The Great Comfy Chair

by admin

The Classical Greek historian Hesiod once wrote “Without Strife, there can be no Greatness”. Hesiod wrote in a time when the Ancient World was striving to recover from the greatest collapse in all human history. War, famine, environmental devastation, economic ruin and societal dislocation had left the Mediterranean Basin, the Fertile Crescent and much of the surrounding realms a shadow of what it had been during the glories of the Bronze Age. But despite near catastrophe, peoples were rising out of the ashes and climbing slowly but doggedly towards a new birth of splendor during the Golden Ages of Greece and Rome. It is a lesson from our distant past that isn’t all that strange or inaccessible. The Modern World recovered almost miraculously from The Great War, the Great Depression and the Second World War in the 20th Century to see the unparalleled achievement and prosperity that we enjoy today.

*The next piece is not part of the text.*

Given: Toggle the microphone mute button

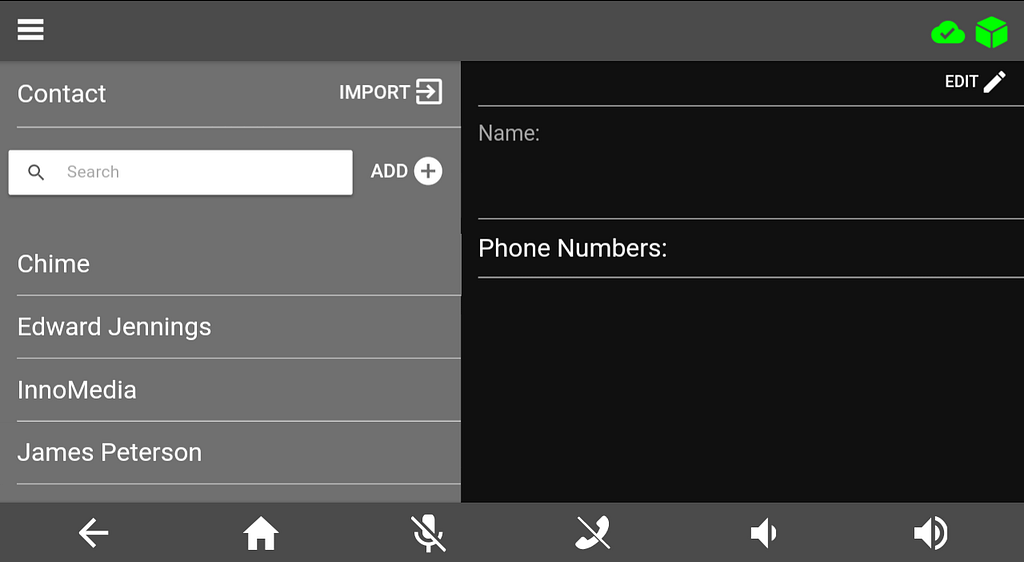Looking at the screenshot, I should (x=428, y=533).
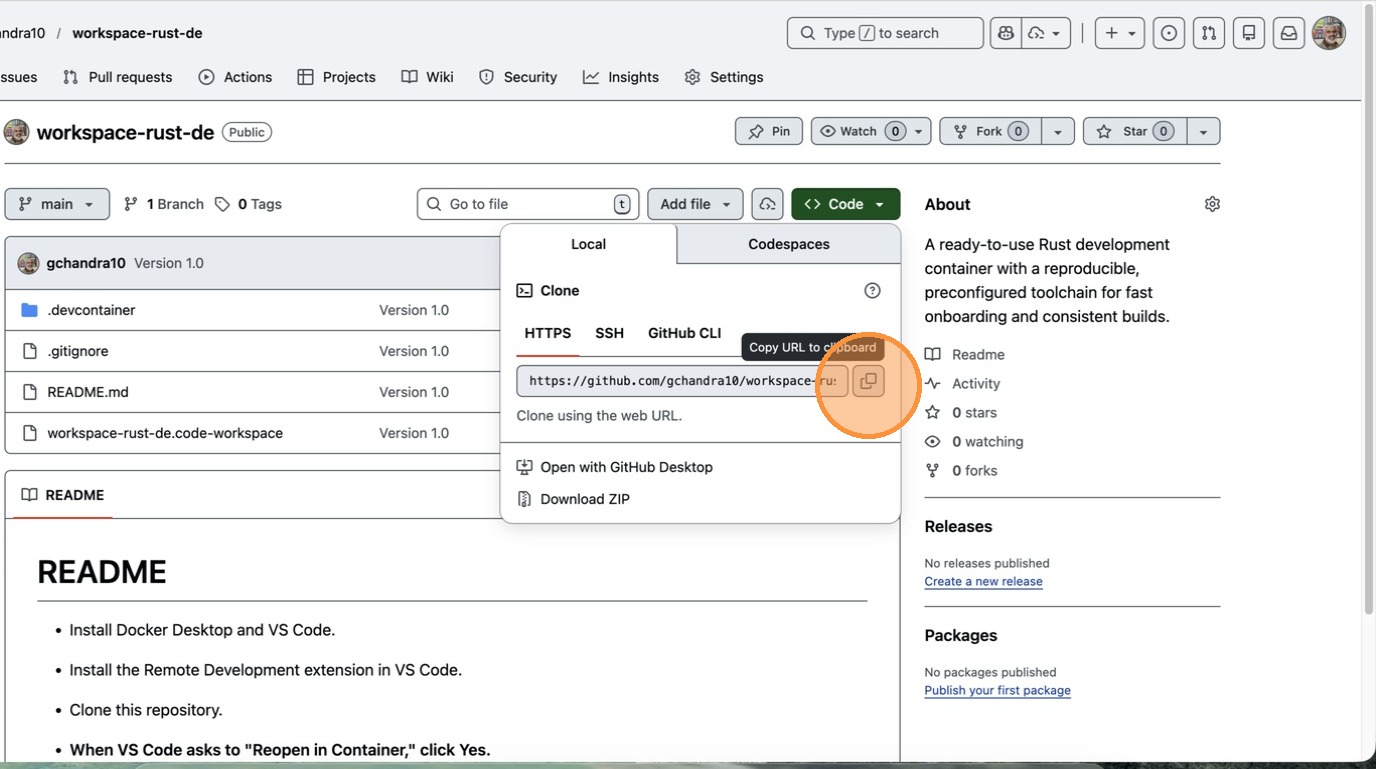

But has the cost of our success brought about the potential for a new disaster? Do we stand at the brink of a dark chasm created from the wealth and comfort that we now enjoy? The most likely answer is a resounding YES!
It has often been stated that life is a journey, not a destination. Too often people are focused on getting somewhere, getting some thing or just getting past a place where they are without understanding a very clear principal. The basic premise in existence is that life is filled with challenges and difficulties. Each and every day brings its obstacles and every year has its fiery trials. People often look at problems and forget that troubles great and small are the very essence of the mosaic of life. Bad times help us to appreciate the good moments in life and savor them. Great tests, even disasters cause evolution to kick into high gear. But FAR more important than that is the lessons, the strength, the resourcefulness and the tenacity that tribulations of all types help to grow in us. Instead of trying to avoid problems or quickly move past them, it is the very quintessence of being human when we discover strategies and assimilate skills that pertain to how to solve problems. The failure of today, beyond our overly comfortable existence that has weakened our spirits, our resolve and inner fortitude, we have forgotten all the lessons of our cultural past that helped us move from one dogged fight to the next and be stronger for it.
The 1930s saw one of the greatest catastrophes strike the United States and the World, the Great Depression. It is a chapter of history that has become as ancient to modern Americans as the stories of the Pilgrims and yet people like me, whose parents were youngsters during the Depression, grew up on its stories and had its lessons passed on to us.